O meu artigo do PUBLICO de hoje:
Após uma década de marasmo, a economia portuguesa continua praticamente estagnada. Mesmo assim, inexplicavelmente, tanto o governo como as principais figuras da oposição continuam a dar prioridade total ao combate ao défice orçamental. É como dizer a um doente com cancro para tomar mais aspirinas, pois mais tarde ou mais cedo os sintomas irão passar. Ou seja, um disparate e um contra-senso.
Com efeito, a obsessão do défice tem sido tão intransigente que ameaça tornar-se completamente irracional. É como se o equilíbrio orçamental fosse um fim em si mesmo e não apenas um objectivo.
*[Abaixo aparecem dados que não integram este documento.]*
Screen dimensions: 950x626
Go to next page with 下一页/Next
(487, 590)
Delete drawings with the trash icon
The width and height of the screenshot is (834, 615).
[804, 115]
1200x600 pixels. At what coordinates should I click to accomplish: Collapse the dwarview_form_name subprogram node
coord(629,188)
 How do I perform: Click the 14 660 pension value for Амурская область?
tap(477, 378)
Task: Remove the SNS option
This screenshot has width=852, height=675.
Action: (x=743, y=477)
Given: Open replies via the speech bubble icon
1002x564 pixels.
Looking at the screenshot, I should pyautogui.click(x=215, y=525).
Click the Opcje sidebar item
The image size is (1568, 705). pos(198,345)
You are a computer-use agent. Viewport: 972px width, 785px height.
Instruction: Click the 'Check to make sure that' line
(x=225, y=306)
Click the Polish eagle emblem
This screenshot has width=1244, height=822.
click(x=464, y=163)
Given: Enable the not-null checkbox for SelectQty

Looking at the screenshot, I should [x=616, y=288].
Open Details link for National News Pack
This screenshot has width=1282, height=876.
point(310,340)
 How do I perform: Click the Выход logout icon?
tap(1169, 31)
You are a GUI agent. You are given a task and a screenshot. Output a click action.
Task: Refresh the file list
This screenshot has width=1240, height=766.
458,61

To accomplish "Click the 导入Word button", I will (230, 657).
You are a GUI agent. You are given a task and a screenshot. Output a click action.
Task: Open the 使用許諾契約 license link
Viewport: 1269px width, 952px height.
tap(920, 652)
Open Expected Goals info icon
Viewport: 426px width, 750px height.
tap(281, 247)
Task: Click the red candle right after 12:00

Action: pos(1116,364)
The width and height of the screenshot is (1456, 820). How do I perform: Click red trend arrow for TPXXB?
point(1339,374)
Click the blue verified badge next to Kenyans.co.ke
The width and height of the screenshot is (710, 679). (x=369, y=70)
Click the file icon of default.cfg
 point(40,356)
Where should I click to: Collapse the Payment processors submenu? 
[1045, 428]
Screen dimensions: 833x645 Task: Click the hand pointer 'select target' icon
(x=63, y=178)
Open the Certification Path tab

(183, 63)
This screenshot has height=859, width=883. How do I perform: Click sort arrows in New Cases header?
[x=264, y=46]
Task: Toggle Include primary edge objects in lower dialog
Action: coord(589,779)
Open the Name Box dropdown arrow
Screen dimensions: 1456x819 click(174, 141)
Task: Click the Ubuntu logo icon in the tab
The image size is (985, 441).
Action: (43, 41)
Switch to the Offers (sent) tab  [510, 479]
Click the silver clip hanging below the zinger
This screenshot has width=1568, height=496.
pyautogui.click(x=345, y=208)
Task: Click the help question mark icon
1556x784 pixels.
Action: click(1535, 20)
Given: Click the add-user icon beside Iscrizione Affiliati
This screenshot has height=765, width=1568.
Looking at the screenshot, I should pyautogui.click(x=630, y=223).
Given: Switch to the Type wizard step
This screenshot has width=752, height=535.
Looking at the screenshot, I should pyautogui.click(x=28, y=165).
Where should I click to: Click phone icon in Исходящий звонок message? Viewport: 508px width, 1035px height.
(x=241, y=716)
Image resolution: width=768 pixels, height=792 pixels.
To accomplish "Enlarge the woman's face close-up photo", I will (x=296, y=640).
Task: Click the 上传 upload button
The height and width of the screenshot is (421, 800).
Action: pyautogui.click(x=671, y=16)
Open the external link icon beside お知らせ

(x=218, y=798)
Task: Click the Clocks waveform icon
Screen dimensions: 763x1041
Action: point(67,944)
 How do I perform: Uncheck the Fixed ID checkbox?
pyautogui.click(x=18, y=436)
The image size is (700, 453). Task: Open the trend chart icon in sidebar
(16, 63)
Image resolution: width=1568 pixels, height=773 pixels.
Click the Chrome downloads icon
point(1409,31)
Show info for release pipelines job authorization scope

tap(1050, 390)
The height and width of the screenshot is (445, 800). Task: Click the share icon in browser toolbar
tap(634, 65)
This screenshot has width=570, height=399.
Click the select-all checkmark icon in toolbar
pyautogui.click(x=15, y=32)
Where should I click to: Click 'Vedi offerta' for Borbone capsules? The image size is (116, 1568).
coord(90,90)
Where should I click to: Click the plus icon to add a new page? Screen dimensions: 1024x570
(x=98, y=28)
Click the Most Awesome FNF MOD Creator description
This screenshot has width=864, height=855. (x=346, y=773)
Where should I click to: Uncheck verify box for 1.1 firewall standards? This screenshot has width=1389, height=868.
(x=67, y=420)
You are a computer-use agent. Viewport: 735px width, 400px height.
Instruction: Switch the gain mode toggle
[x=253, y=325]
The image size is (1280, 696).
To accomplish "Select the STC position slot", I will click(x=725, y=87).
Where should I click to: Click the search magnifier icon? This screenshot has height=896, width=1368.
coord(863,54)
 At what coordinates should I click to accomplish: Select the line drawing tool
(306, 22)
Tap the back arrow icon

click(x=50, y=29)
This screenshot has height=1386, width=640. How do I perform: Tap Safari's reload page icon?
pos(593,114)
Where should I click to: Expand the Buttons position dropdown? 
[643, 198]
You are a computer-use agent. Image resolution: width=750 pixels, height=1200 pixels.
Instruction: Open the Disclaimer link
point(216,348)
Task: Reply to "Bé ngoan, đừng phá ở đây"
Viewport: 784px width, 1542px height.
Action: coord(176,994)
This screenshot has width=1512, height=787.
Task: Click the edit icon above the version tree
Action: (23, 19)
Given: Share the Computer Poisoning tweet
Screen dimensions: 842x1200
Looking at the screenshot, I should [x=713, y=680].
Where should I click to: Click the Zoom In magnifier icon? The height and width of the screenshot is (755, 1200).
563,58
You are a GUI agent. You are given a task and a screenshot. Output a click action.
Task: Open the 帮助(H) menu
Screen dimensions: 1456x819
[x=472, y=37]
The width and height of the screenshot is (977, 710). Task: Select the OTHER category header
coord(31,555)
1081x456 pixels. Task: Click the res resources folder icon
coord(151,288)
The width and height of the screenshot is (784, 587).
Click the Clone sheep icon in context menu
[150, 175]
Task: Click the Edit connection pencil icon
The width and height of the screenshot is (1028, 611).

Não é. O défice é, sem dúvida, um sintoma de uma doença: o Estado está a gastar mais do que pode. Porém, a nossa obsessão fundamentalista com o défice está a ser prejudicial, pois não nos tem deixado concentrar nos nossos problemas estruturais, principalmente a nível da competitividade das exportações. Ora, os nossos políticos e governantes só têm cismado nesta obsessão com o défice orçamental porque têm medo de fazer frente a Bruxelas. Porém, se a França ou Alemanha estivessem na nossa situação certamente que facilmente esqueceriam Bruxelas e o Pacto de Estabilidade e fariam tudo para acabar com a estagnação económica. É chegada a hora de fazermos o mesmo.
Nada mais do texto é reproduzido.